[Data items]
⟨
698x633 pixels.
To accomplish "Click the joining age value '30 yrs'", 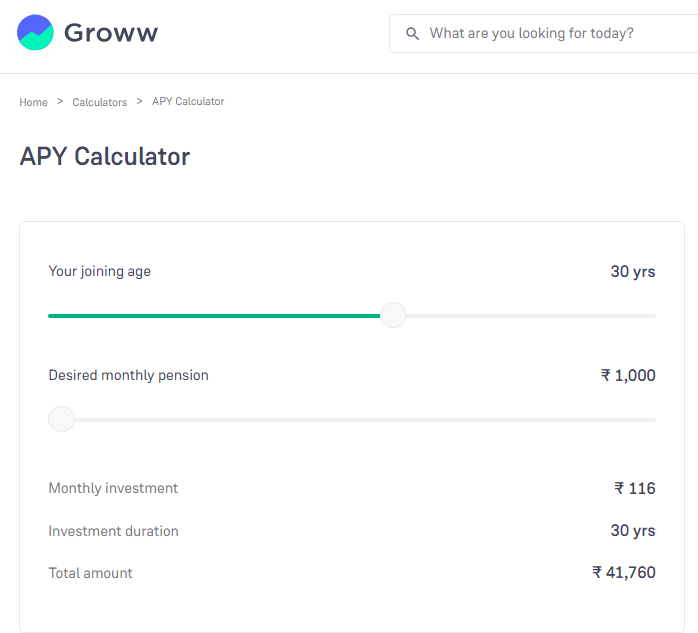I will tap(633, 271).
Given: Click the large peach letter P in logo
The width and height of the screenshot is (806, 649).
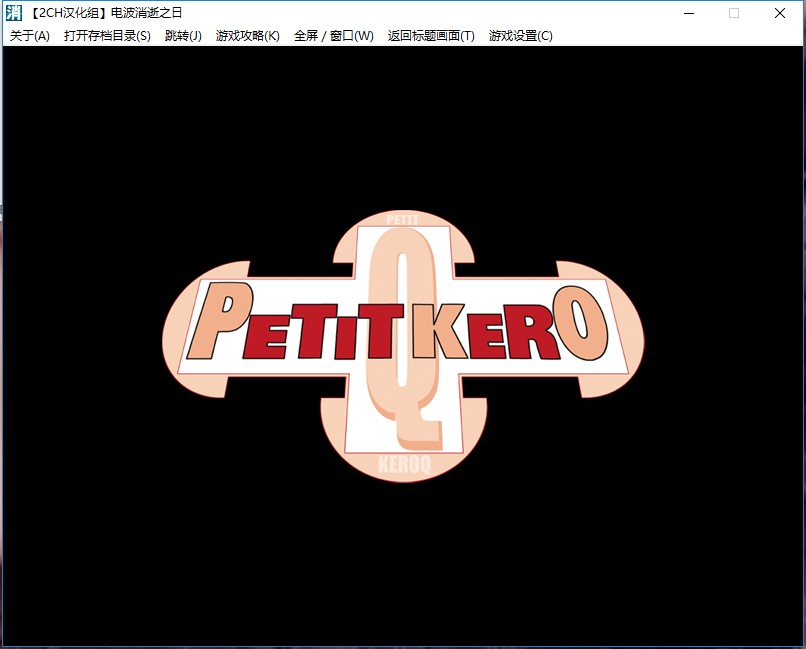Looking at the screenshot, I should point(215,323).
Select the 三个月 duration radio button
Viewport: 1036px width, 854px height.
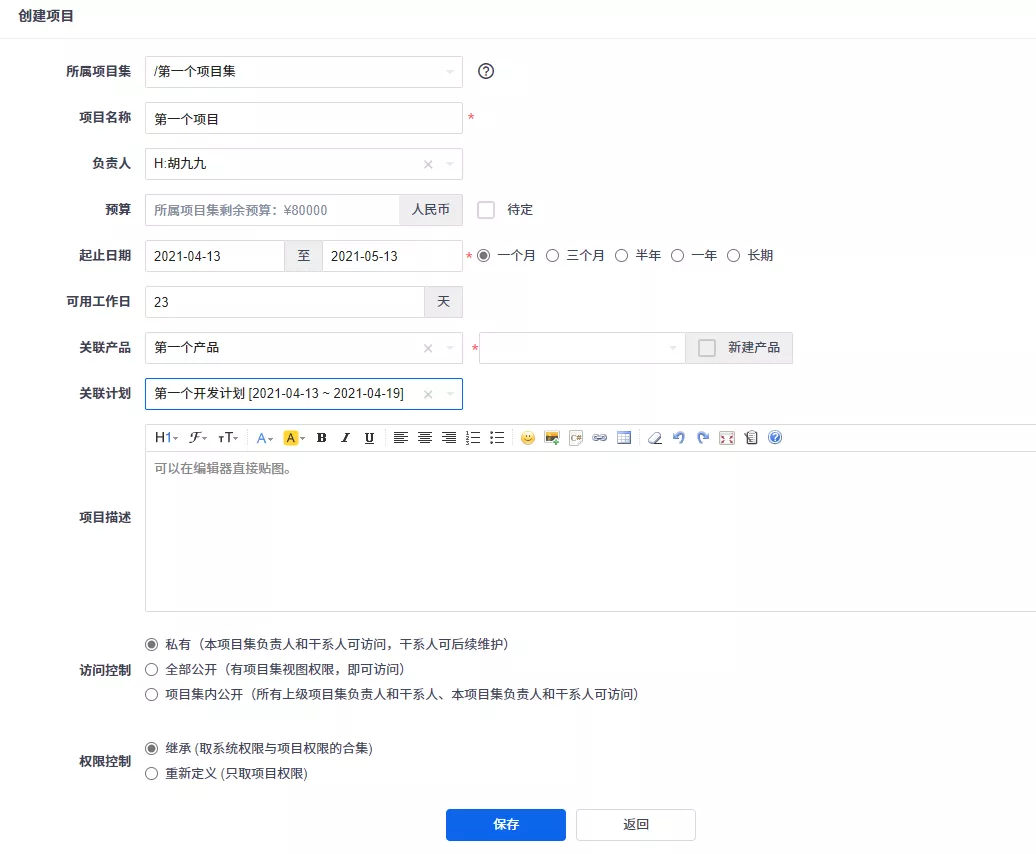pos(552,256)
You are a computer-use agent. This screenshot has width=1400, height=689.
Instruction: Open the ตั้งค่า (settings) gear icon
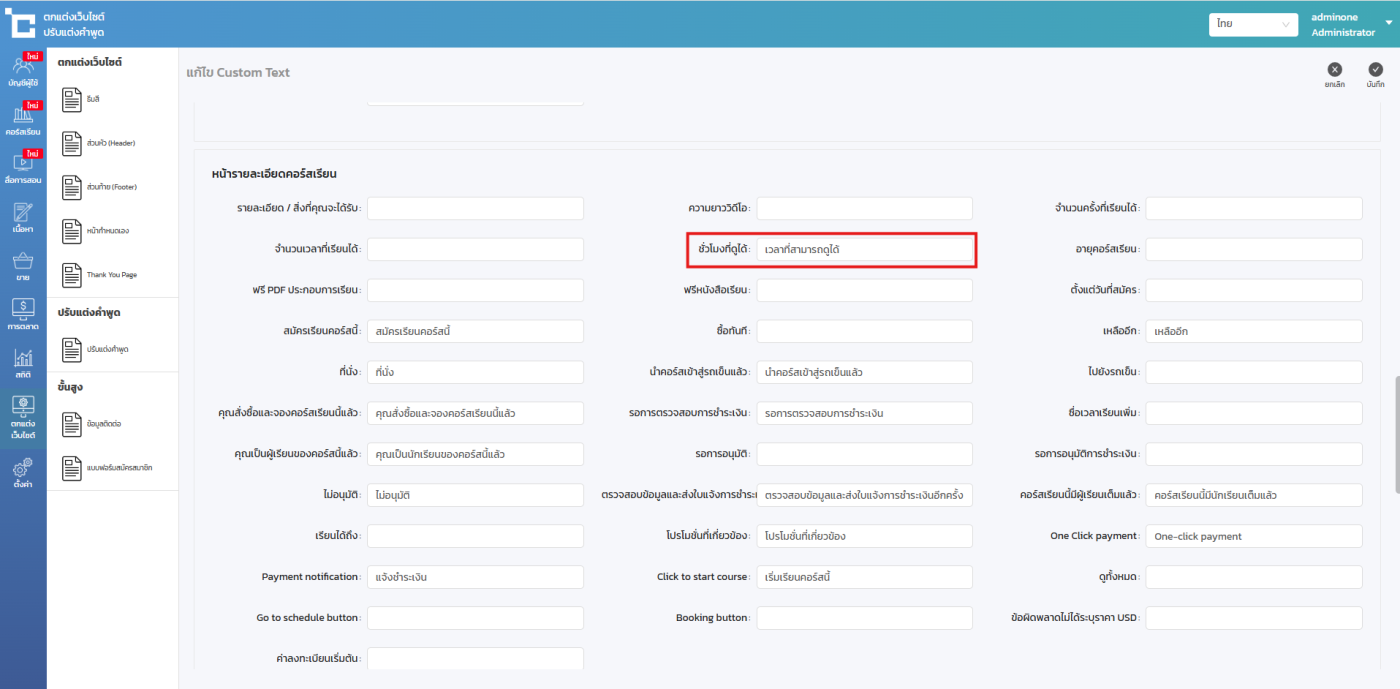tap(22, 471)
⟩
Extract word for word every line from the line that contains "Select the 三个月 duration radio button" to the final line of the data, both included, and nothing else; skip the pictures.

Task result:
Select the 三个月 duration radio button
Viewport: 1036px width, 854px height.
pos(552,256)
You are a computer-use agent. This screenshot has width=1400, height=689.
Instruction: Open the ตั้งค่า (settings) gear icon
tap(22, 471)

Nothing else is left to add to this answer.